With the loss of the cruise ship revenues, Mikulina said Friday, the process to pick those projects gets even harder.
“It’s just deeply unfortunate, because the idea was fairness across the (tourism) sector. Folks that are coming to Hawaiʻi to enjoy and use natural resources are going to be part of the solution and protecting them,” Mikulina said. “So without that source of income from the cruise ships, it’s just going to shift back to other visitors and to residents and taxpayers.”
Cruise Lines International representatives did not respond to a request for comment. Green declined through a spokesperson to comment, citing the pending litigation.
Welcome To The Club?
Hawaiʻi’s new green fee is funded through a 0.75% increase to the state’s existing transient accommodations tax.

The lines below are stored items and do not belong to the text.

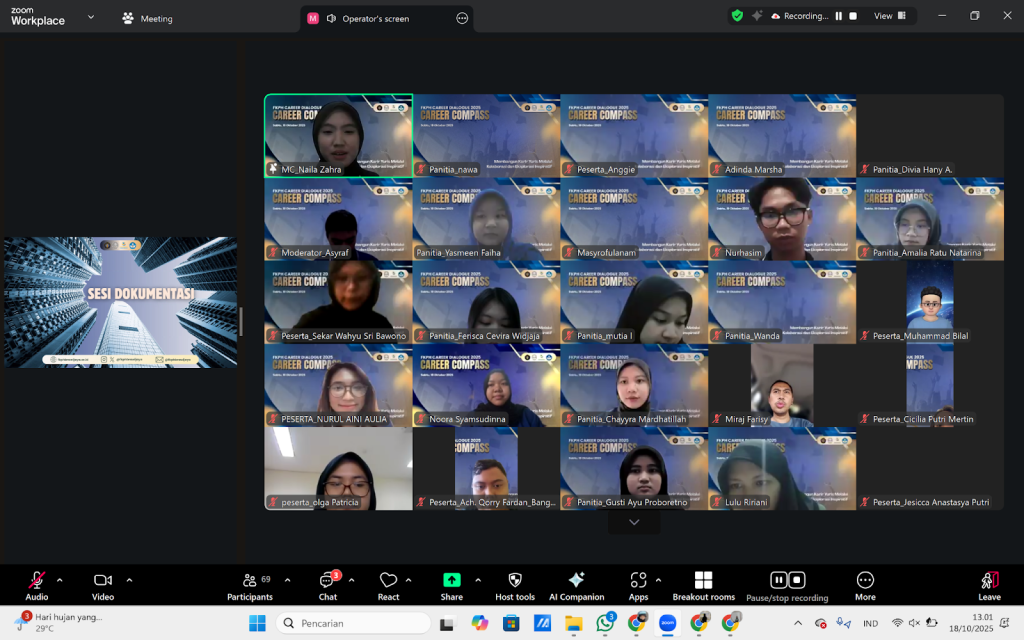This screenshot has height=640, width=1024.
Task: Click the green encryption shield icon
Action: [737, 16]
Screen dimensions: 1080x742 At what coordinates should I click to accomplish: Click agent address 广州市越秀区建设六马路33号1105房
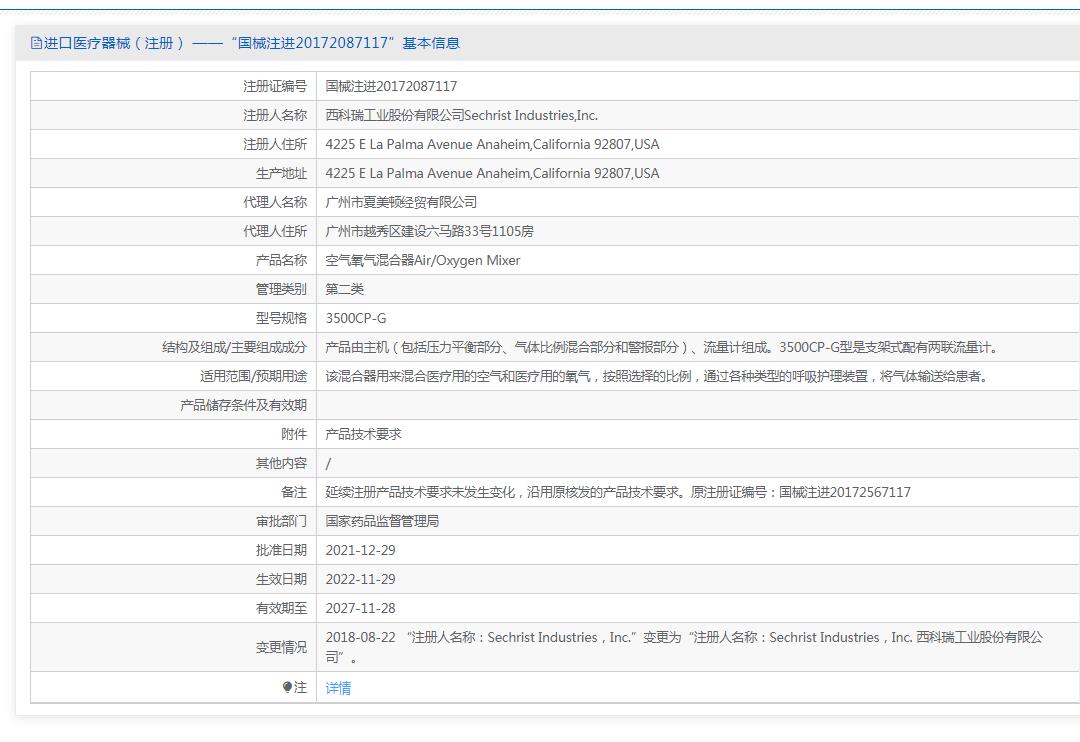(429, 231)
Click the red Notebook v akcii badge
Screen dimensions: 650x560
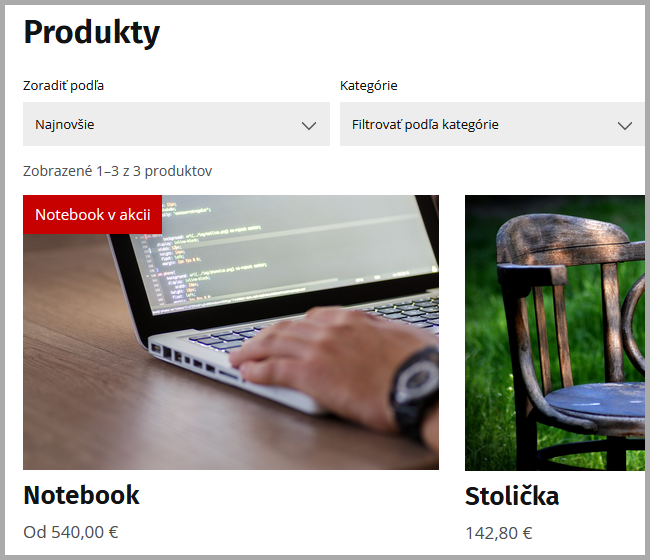click(x=92, y=215)
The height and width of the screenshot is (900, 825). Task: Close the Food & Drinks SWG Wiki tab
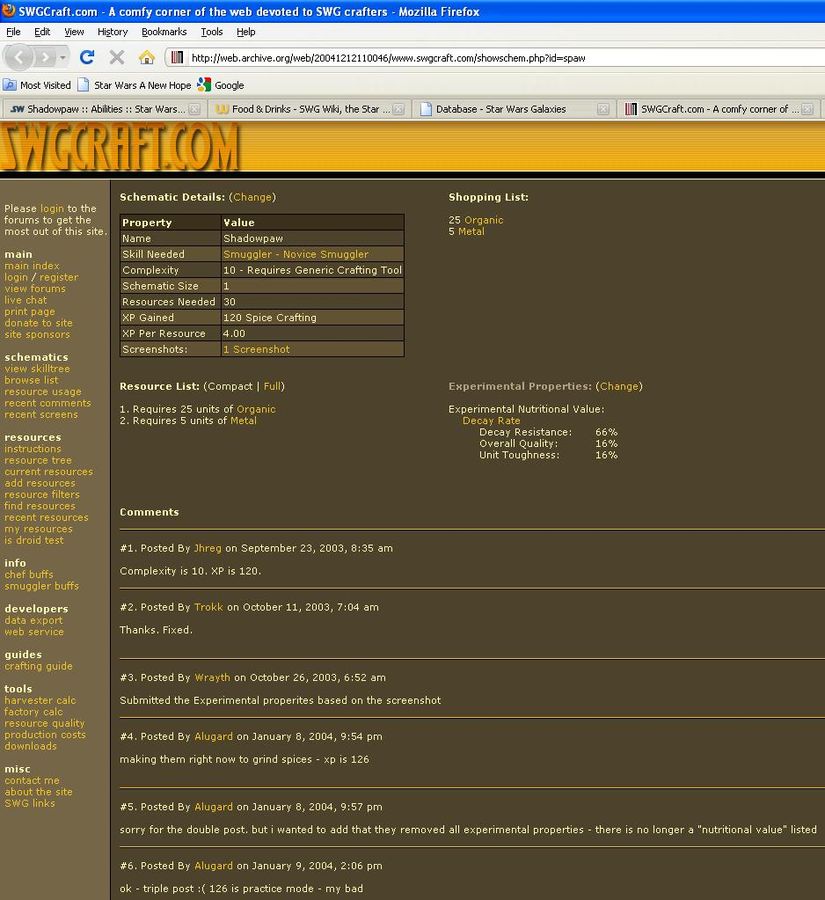click(x=400, y=109)
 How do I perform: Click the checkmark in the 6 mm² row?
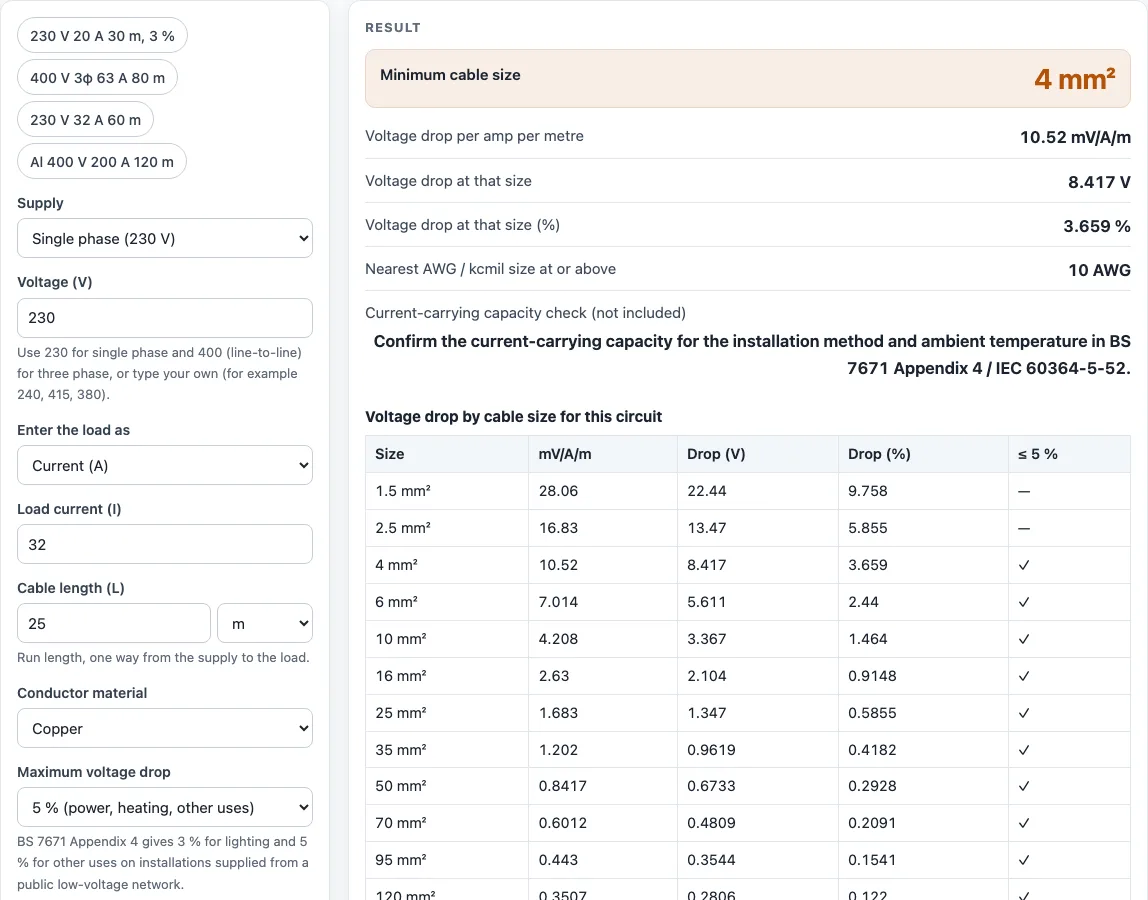[1024, 602]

That means short-term stays in the islands are now charged an 11% state tax plus an additional 3% by the counties.
State officials expect the fee to raise about $100 million a year. The $130 million worth of projects that Mikulina’s advisory council recommended spanned a year and several months, he said.
Notably, the law that created the fee, Act 96, for the first time compels cruise ships that unload passengers into the islands to pay the full transient accommodations tax as well. That includes the increase funding the green fee.

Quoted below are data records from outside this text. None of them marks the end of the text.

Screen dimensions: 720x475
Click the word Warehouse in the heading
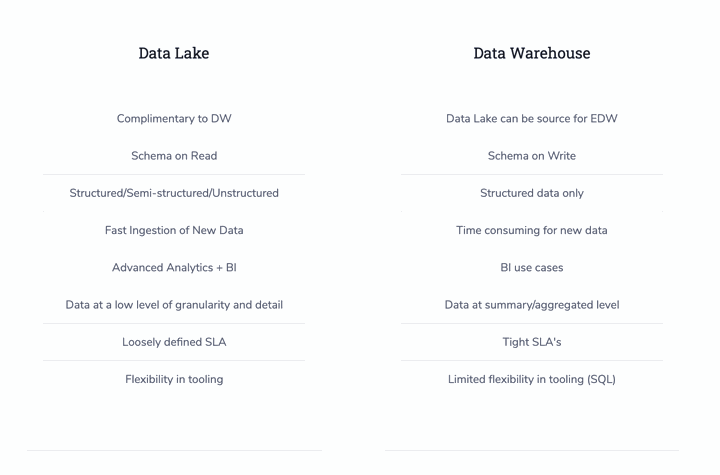pos(550,53)
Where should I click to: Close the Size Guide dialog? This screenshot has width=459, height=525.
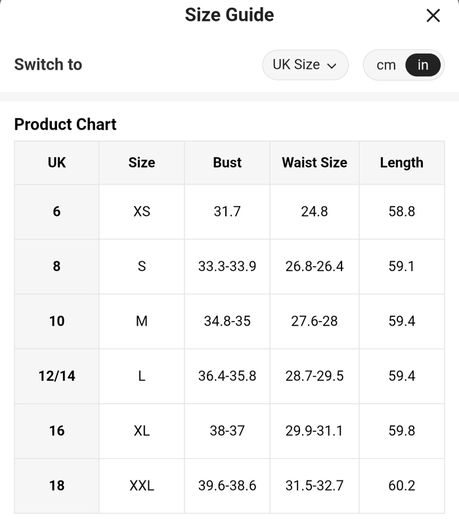[433, 15]
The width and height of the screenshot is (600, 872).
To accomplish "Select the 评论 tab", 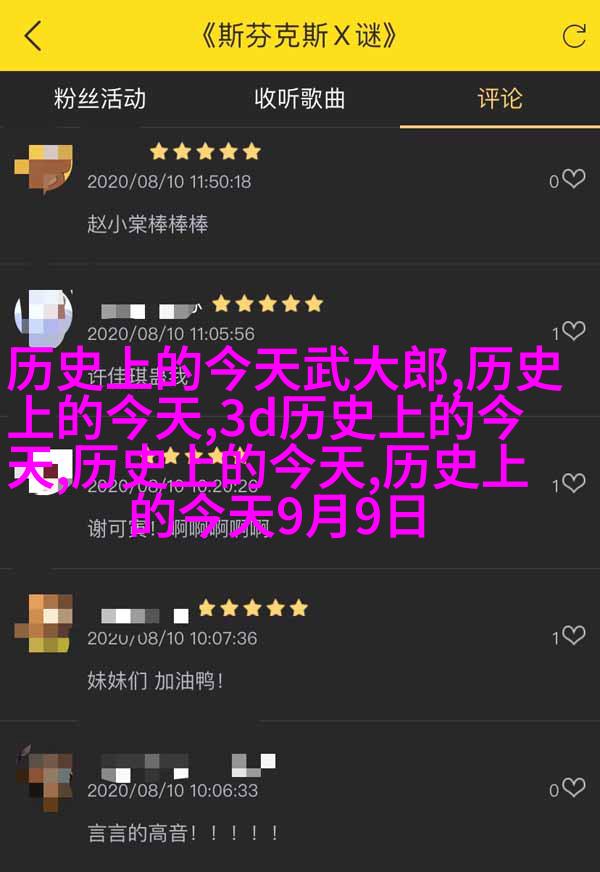I will point(500,99).
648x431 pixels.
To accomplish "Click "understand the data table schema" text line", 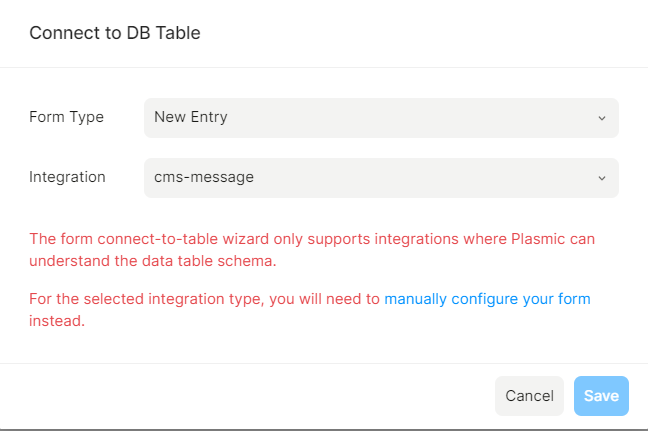I will pyautogui.click(x=152, y=261).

The cruise industry filed suit in August, arguing its inclusion violates the U.S. Constitution. The U.S. Department of Justice, which under President Donald Trump has contested numerous climate change initiatives around the country, later joined the suit.
Both parties called for an injunction to halt the cruise ships from having to pay the tax until the dispute was fully resolved in court. U.S. District Court Judge Jill Otake denied that request Dec. 23. But U.S. Ninth Circuit Court of Appeals judges Andrew Hurwitz and Daniel Bress reversed Otake’s decision Wednesday — right before the new state law took effect.
Hurwitz and Bress called for the case to be expedited and scheduled to be heard as soon as possible.
The state Attorney General’s Office said in a statement Friday it remains “confident that Act 96 is lawful and will be vindicated when the expedited appeal is heard on the merits.”
The Green Fee Advisory Council has already submitted its recommendations to the governor, Mikulina said, and Green’s office is expected to release the list in the coming weeks. The Legislature then will decide which projects benefit from the fee.
How that all plays out, Mikulina said, could be complicated by the cruise industry’s suit affecting how much money will be available.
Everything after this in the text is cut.